After I wrote this “status interview” piece on Tuesday, I heard from TPM Reader AP who said, amidst general agreement, that he would either add to the list or replace DC/PR statehood with expanding the House of Representatives. I’m just seeing now that I hadn’t had a chance to respond yet to AP (I thought I had). But my response was going to be that I basically agree. And as I suggested in the original piece, despite presenting it as a checklist of five questions/agenda items, everything after the first two (filibuster and Supreme Court reform) might have been reclassified as ‘super important things that really need to be done.’ And to that list many more could be added.
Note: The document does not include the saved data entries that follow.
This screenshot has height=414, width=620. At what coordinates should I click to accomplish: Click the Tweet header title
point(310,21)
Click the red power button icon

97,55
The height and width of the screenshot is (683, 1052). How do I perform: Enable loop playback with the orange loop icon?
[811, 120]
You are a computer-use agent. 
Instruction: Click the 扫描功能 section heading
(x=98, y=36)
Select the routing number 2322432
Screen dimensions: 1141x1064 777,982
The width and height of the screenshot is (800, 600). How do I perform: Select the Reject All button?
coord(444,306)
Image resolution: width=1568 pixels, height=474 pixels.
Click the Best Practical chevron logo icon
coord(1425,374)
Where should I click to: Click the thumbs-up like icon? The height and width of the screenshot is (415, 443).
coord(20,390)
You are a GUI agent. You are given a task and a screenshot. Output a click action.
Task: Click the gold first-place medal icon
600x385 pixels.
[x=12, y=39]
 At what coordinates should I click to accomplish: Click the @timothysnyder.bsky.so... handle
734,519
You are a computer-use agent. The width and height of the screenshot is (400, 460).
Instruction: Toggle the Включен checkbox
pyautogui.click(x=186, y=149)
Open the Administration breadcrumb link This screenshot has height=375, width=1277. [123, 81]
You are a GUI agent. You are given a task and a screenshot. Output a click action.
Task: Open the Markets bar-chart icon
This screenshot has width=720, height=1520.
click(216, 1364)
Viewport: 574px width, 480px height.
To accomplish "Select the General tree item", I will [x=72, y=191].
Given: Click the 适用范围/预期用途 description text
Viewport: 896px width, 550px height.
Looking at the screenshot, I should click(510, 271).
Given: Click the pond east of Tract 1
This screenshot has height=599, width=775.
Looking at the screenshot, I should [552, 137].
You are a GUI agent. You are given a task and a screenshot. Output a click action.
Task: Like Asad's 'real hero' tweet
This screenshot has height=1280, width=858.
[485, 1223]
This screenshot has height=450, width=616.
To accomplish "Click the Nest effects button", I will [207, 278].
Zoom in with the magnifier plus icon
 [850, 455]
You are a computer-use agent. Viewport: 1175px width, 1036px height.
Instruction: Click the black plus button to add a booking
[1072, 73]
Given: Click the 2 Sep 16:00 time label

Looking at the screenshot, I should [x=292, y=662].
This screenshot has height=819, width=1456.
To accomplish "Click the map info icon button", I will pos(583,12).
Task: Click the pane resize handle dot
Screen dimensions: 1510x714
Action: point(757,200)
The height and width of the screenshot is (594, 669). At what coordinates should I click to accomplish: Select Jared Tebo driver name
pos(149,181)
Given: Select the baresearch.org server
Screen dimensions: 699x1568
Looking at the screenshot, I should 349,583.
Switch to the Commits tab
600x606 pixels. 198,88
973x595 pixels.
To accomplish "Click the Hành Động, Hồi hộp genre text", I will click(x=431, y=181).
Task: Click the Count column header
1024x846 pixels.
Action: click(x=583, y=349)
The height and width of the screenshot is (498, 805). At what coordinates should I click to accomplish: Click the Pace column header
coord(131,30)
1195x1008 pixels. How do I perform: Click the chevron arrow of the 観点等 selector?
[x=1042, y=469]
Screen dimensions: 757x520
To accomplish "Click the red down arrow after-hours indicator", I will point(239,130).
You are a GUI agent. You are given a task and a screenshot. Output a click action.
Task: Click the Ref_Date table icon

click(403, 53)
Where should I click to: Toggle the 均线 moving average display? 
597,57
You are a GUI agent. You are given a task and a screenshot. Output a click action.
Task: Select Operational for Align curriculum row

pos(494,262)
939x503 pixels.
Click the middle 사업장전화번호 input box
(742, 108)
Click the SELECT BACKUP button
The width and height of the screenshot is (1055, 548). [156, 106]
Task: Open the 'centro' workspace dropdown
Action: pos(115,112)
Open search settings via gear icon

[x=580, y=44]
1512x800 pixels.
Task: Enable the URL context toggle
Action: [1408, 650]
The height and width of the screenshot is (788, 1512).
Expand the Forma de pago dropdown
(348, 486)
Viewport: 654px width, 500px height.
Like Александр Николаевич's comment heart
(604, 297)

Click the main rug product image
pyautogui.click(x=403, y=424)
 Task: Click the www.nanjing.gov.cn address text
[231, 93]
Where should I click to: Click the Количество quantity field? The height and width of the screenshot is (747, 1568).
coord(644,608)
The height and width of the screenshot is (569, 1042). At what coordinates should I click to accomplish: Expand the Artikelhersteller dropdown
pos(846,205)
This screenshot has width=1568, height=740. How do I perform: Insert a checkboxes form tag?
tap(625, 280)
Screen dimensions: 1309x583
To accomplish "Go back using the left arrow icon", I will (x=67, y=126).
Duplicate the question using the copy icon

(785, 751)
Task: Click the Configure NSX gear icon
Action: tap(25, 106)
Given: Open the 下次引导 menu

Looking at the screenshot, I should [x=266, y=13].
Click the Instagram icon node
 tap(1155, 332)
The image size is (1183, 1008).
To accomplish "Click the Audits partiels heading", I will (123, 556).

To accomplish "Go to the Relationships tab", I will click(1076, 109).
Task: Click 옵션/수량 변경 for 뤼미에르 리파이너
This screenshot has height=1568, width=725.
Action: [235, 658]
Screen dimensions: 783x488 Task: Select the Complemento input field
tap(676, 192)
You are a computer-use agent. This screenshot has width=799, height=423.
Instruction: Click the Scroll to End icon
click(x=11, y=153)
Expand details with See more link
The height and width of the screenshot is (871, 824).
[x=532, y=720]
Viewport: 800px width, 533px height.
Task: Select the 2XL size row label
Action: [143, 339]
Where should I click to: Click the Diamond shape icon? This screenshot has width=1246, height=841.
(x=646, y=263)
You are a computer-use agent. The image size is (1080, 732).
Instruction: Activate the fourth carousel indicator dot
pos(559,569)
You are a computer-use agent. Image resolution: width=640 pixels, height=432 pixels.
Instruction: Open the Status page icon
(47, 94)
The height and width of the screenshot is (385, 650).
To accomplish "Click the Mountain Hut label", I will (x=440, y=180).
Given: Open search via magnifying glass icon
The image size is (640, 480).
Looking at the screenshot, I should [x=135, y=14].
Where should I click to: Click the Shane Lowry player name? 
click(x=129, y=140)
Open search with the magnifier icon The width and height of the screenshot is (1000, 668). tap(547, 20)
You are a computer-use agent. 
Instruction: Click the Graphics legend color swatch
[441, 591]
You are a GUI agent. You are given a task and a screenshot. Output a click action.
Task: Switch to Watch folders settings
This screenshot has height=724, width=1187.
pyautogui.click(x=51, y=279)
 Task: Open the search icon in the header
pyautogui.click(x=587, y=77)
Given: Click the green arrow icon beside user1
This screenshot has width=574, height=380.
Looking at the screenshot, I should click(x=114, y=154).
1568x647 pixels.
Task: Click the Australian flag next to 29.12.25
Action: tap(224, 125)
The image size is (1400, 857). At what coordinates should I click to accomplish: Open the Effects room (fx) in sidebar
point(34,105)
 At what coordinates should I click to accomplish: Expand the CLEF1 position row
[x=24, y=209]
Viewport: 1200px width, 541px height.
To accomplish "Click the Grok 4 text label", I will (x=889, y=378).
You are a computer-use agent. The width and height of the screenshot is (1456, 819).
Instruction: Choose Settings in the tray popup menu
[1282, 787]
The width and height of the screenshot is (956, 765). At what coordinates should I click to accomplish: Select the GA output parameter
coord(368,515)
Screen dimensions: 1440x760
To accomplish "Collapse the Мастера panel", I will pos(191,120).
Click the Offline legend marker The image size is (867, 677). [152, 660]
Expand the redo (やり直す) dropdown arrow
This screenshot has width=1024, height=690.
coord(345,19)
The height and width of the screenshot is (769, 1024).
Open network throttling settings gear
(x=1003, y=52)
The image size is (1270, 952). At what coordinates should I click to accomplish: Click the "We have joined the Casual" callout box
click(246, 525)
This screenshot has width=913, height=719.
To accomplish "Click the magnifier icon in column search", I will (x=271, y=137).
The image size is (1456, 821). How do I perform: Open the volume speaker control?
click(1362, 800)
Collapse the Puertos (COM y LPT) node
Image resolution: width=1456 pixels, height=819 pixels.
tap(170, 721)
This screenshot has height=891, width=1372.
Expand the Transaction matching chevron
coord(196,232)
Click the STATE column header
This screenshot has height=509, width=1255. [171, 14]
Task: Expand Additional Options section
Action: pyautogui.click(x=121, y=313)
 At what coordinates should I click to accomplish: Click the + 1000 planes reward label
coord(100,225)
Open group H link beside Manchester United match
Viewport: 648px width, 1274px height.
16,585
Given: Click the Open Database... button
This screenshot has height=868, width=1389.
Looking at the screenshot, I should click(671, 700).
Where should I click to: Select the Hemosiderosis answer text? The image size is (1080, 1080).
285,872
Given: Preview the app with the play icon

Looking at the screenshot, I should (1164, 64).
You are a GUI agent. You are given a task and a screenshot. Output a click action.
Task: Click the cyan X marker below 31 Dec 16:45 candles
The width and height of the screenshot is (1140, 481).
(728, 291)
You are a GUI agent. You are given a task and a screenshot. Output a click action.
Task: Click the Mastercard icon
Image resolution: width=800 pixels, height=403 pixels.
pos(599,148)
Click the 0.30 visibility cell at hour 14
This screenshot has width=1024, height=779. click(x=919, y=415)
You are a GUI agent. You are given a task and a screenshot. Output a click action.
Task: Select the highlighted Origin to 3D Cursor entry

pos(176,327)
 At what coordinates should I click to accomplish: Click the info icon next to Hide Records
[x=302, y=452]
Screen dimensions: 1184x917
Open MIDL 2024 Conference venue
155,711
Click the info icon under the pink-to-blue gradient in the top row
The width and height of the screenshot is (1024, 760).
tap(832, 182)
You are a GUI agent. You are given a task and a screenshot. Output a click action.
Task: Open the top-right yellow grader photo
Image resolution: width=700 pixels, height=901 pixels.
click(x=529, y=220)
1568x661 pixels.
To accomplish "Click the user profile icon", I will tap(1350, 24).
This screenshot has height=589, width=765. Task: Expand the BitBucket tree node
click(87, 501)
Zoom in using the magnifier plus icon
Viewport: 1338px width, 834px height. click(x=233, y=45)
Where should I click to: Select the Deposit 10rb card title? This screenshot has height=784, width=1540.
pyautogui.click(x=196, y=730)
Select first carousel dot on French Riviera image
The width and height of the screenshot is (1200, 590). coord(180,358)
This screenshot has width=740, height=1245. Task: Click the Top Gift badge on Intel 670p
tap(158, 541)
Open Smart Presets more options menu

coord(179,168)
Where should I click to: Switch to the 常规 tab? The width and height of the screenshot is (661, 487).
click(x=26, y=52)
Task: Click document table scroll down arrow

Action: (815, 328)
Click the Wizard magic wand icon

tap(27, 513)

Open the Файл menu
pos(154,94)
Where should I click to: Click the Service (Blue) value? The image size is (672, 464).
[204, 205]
To go back to the original concept, the thinking behind that list wasn’t that it would be exhaustive but that it was a good list for determining who was serious and who was not, who is worth supporting and who needs to go.

But this potential addition gives me an opportunity to expand what a future era of reformism would need to accomplish because the House of Representatives is a good case study of a number of key trends that got us to this moment. The number of representatives was capped at 435 members in 1929 when the U.S. population stood at roughly 122 million people. That’s about a third of the current population. House districts now average a population of just over 750,000 of a million people. That’s a lot of people. The number was fixed when House districts had a bit over over 250,000 of a million people. Now it’s 750,000. That’s a huge difference and it matters since the House is meant to be the body closest to the people.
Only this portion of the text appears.